First Responder – schnelle Hilfe mit Elektro Caddy bis der Rettungsdienst eintrifft

Atem- oder Herzbeschwerden, plötzlicher Schweißausbruch oder starke Brustschmerzen? Mal ehrlich – wissen Sie genau was nun zu tun ist? Wann haben Sie Ihren letzten Erste Hilfe Kurs besucht? Schnell kann aus einer alltäglichen Situation ein akuter Notfall werden, bei dem jede Minute zählt. Das Konzept des First Responder (zu Deutsch: Erst Eintreffender bzw. Erst Helfender) basiert auf der Erkenntnis, dass es auch in Gebieten mit guter Infrastruktur oftmals bis zu 10 Minuten dauert, bis der Rettungsdienst oder Notarzt am Einsatzort eintrifft. 10 Minuten, die über Leben und Tod entscheiden können!

Ab dem 01.04.2017 ist die Freiwillige Feuerwehr Moorenbrunn rund um die Uhr mit dem neuen First Responder Fahrzeug für sie da. Um im Falle einer Alarmierung an den Einsatzort eilen und dem Patienten helfen. Ziel ist es, die lebensnotwendigen Funktionen wie Bewusstsein, Atmung und Kreislauf bis zum Eintreffen des Rettungsdienstes so zu erhalten, dass keine schwerwiegenden gesundheitlichen Schäden zurück bleiben. Zu den typischen .Erkrankungen, zu denen der First Responder gerufen wird, gehören unter anderem Herzinfarkt, Atemnot, Schlaganfall und Bewusstlosigkeit. Alle First Responder verfügen über eine spezielle 80-stündige Ausbildung, nehmen regelmäßig an Übungen und Fortbildungen teil und arbeiten, wie alle Mitglieder der Freiwilligen Feuerwehr, ehrenamtlich.

Um den First Responder-Dienst schnellstmöglich aufnehmen zu können, haben sich 10 Helfer in den letzten Wochen in einer 10 Tage Vollzeit-Ausbildung bei einem engagierten Ausbilderteam fit für den Einsatz gemacht.

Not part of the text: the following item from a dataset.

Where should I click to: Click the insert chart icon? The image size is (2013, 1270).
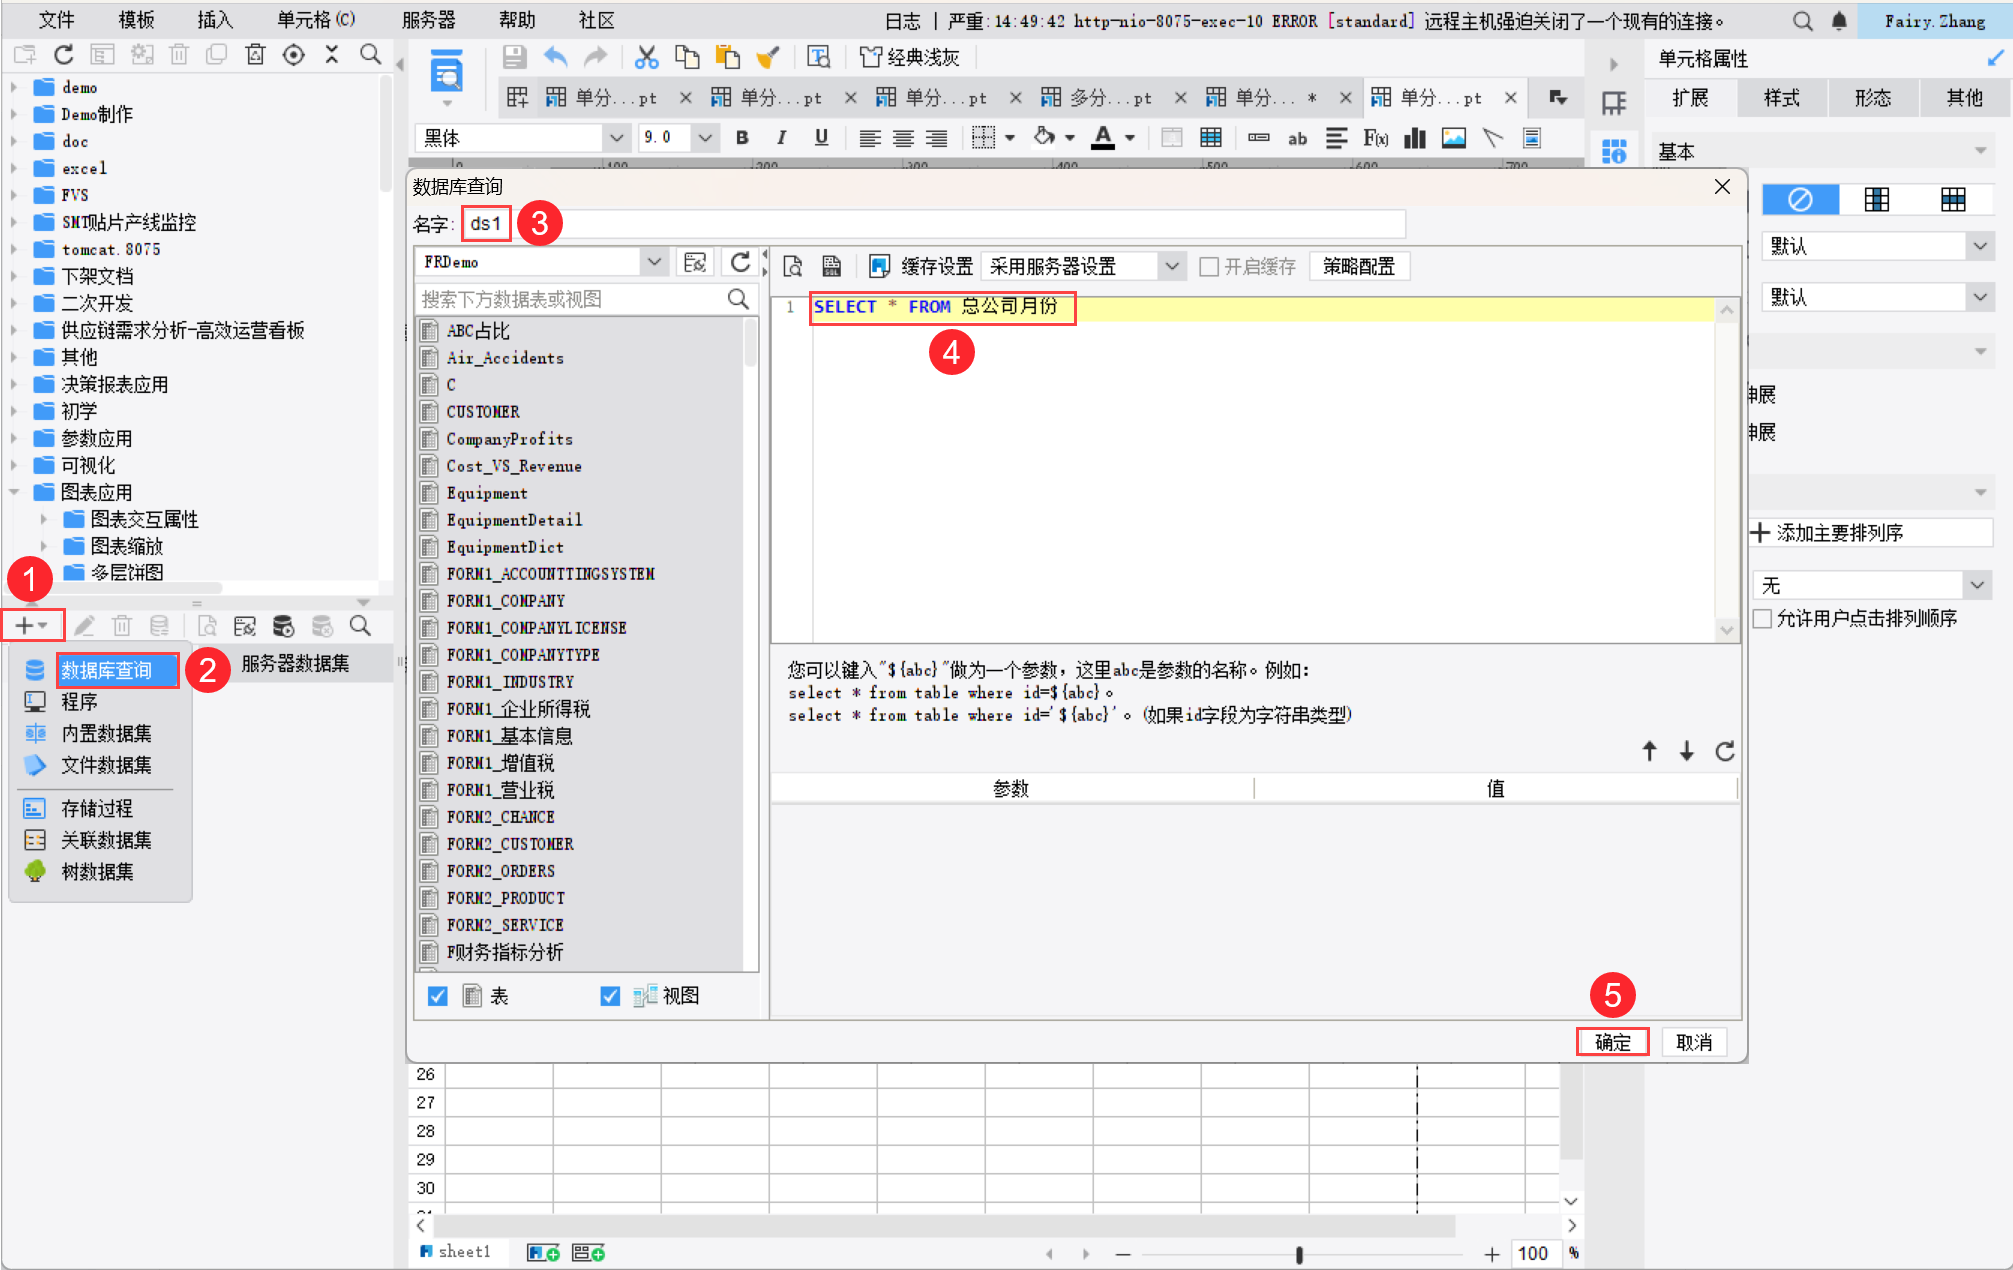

Viele haben sich für die Ausbildung sogar extra Urlaub genommen. Für eine schnelle und effektive Hilfeleistung sind natürlich spezielle Gerätschaften notwendig. Dank der großzügigen Spenden einiger Firmen war es möglich, bereits im Oktober 2016 einen Elektro Golf Caddy als First Responder Fahrzeug zukaufen und in Eigenleistung zum Einsatzfahrzeug umzubauen. Das mit Blaulicht, Sondersignalen und Funk ausgestattete Fahrzeug verfügen über einen Notfallkoffer, der unter anderem Sauerstoff sowie Gerätschaften zur Intubation und Infusion enthält. Des Weiteren sind eine Kindernotfalltasche, ein Defibrillator, einem Set Halskrausen, eine Schaufeltrage und ein Tasche mit Material zur Behandlung von Brandwunden verladen. Der Diensthabende First Responder nimmt das Fahrzeug mit nach Hause und kann so, bis auf kleinere Einschränkungen, einen ganz normalen Arbeitsalltag bestreiten. Im Falle einer Alarmierung kann er deshalb – auch wegen seiner guten Ortskenntnisse – schnellstmöglich an den Einsatzort gelangen.
Bei Unglücken und Unfällen ist der First Responder außerdem verantwortlich für eine konkrete Einschätzung der Lage am Unglücksort und kann über Funk oder mit einem Mobilfunktelefon Einsatzkräfte nachfordern, so dass eine effektivere Disponierung der Hilfe möglich ist.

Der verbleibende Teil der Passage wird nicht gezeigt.